**Action item A**
According to the article on cardiac care at Spartanburg Medical Center, how many beds does the cardiovascular recovery unit have?
**Action item B**
Carry on the article on cardiac care at Spartanburg Medical Center from the point where it stops.

**Selected extract**

Start of Block

Five stars of cardiac care
The heart is a complex and powerful organ. Its beat sustains life, encourages music and inspires poetry.
But that beat is sometimes interrupted, and to get it back on track requires cardiac surgery – a delicate and complicated procedure. Several teams of experts work together to heal a heart, as part of a process that begins before surgery and ends long after the patient has left the hospital.
While hundreds of people are involved in cardiac care for Spartanburg Medical Center, here are five stars that shine:
Cardiothoracic and Vascular Surgeons and Staff
Jason Rousseau, MD, is one of the surgeons at Medical Group of the Carolinas Cardiothoracic and Vascular Surgery – Spartanburg. Many times, this office is the first stop in a patient's cardiac surgery journey.
Everyone at the practice, from surgeons to the entire staff, care about the patient and their quality of life, Rousseau said.
“The people I work with are incredible,” Rousseau said. “They truly are passionate about what they do.”
Cardiovascular Operating Room
Cardiac surgery happens in the operating room, where as many as seven people could be present at any given time as experts work to repair hearts.
Certified operating room nurse Barbara Cantrell, RN, is one of the experts in the thick of it.
“We rely heavily on teamwork and communication at any point,” Cantrell said. “We all have to work together to get the job done.”
Besides her work in the operating room, Cantrell said her job involves keeping families informed about what's happening during surgery and to reassure them.
Cantrell and her coworkers are passionate about their work.
“It's not just a job,” Cantrell said. “It's a chosen path for us.”
Cardiovascular Recovery Unit
After cardiac surgery, patients are brought to the cardiovascular recovery unit, or CVRU. There, they meet the team led by charge nurse Tonya Shelton, BSN, CVRN.
The CVRU at Spartanburg Medical Center is a 10-bed cardiothoracic surgery unit that specializes in caring for patients who undergo open heart surgery.
“The nurses in CVRU are responsible for maintaining that patient, for maintaining a blood pressure, for supporting their bodily functions, such as breathing, blood pressure, and basic caring for the patient when the patient is completely unconscious and can't care for themselves,” Shelton said.
Shelton has nothing but praise for the team she works with, Shelton said.
“If you're someone from this community who has ever been in CVRU, you know how special we are. You know that we care, and that we give it our all,” she said.
The fourth floor of Spartanburg Medical's Heart Center is a “post-CVRU step-down unit,” dedicated to helping patients return to a basic level of life. They monitor patients, care for them as they build strength and learn to manage medications, and help them begin small tasks such as walking again.

End of Block

**The data**
Start of Block

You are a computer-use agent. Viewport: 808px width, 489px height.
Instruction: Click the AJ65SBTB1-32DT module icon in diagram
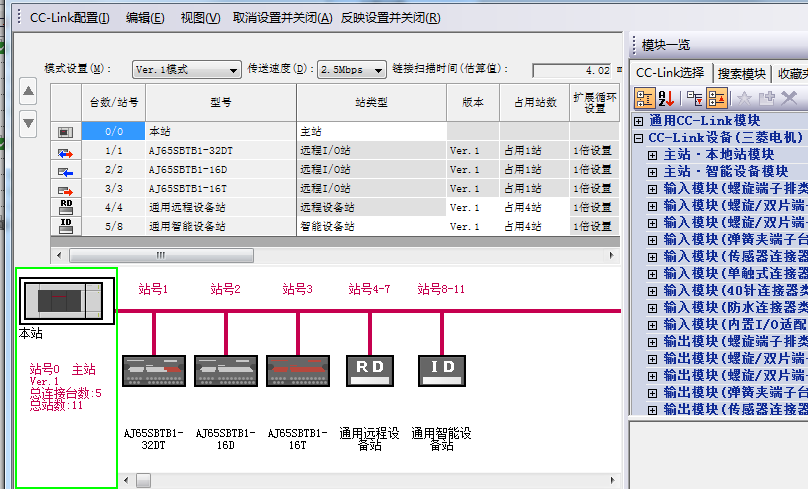pyautogui.click(x=153, y=370)
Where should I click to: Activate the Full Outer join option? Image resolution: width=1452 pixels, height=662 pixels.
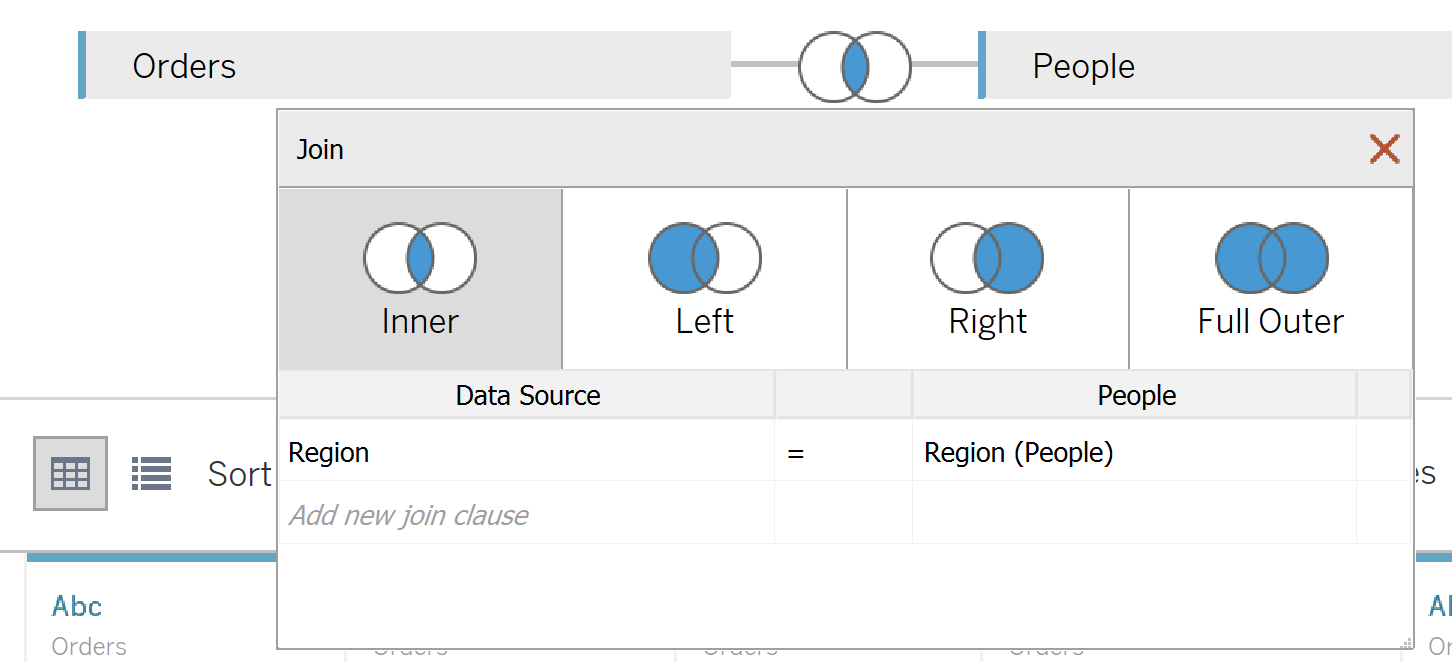point(1270,278)
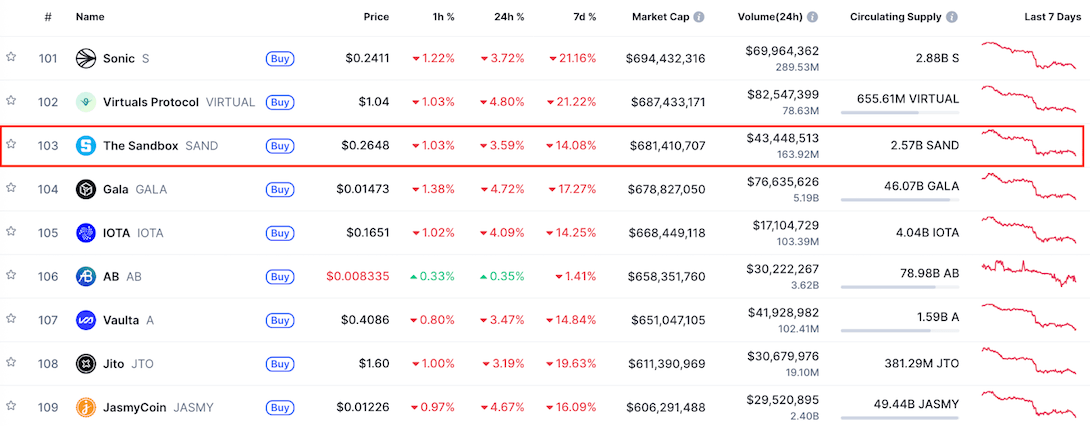This screenshot has height=426, width=1090.
Task: Click the Sonic coin logo icon
Action: click(x=85, y=58)
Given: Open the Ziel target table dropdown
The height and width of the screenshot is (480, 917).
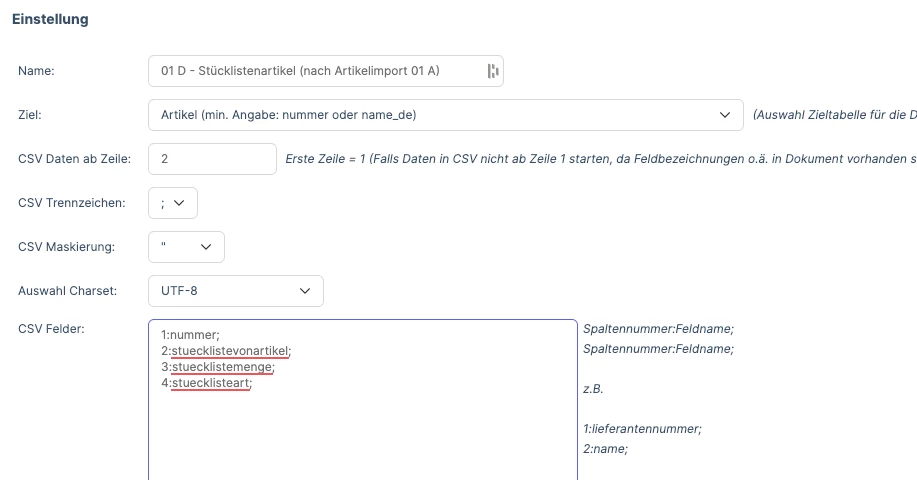Looking at the screenshot, I should pos(446,115).
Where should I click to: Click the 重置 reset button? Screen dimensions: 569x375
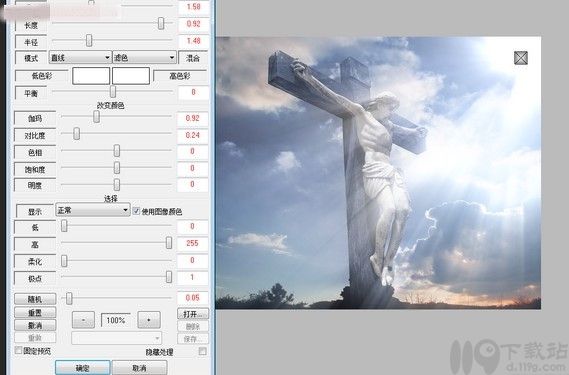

End of Block

**Response area A**
10 beds.

**Response area B**
Charge nurse Nichole Murray, RN, is one of the many faces a recovering cardiac surgery patient might meet. She describes her coworkers as a family.
“When you put your heart and soul into taking care of somebody, you have to deliver the best quality care possible,” Murray said. “You want to see them succeed.”
The staff of Spartanburg Medical Center gets the supplies, education and resources they need to be their best, Murray said, but in the end excellence comes down to one element – the people providing care.
“But truly it just takes a dedicated person,” Murray said. “We are all dedicated.”
Heart Wellness Center
The last stop on the road to recovery from cardiac surgery is the Heart Wellness Center. There, patients work with previous cardiac nurses, respiratory therapists and exercise specialists.
“Patients come to us after a whirlwind adventure in the hospital,” Shea Shuller, RN, MSN, said.
Patients typically start cardiac rehabilitation within three weeks after they are discharged from the hospital. They attend 36 sessions over a span of 12 weeks.
“We really help them heal from their surgery, and it helps them regain their quality of life,” Shuller said.
Heart Wellness Center experts help recovering cardiac patients gain strength and teach them to modify the risk factors that may have led to their surgery in the first place.
“We're hoping to help them lead healthier lives,” Shuller said.
Each year, Healthgrades — the leading online healthcare quality resource — spotlights the best hospitals in America. And for three years straight, Spartanburg Medical Center was named among the top 10 percent in the nation, earning Healthgrades Cardiac Surgery Excellence Award.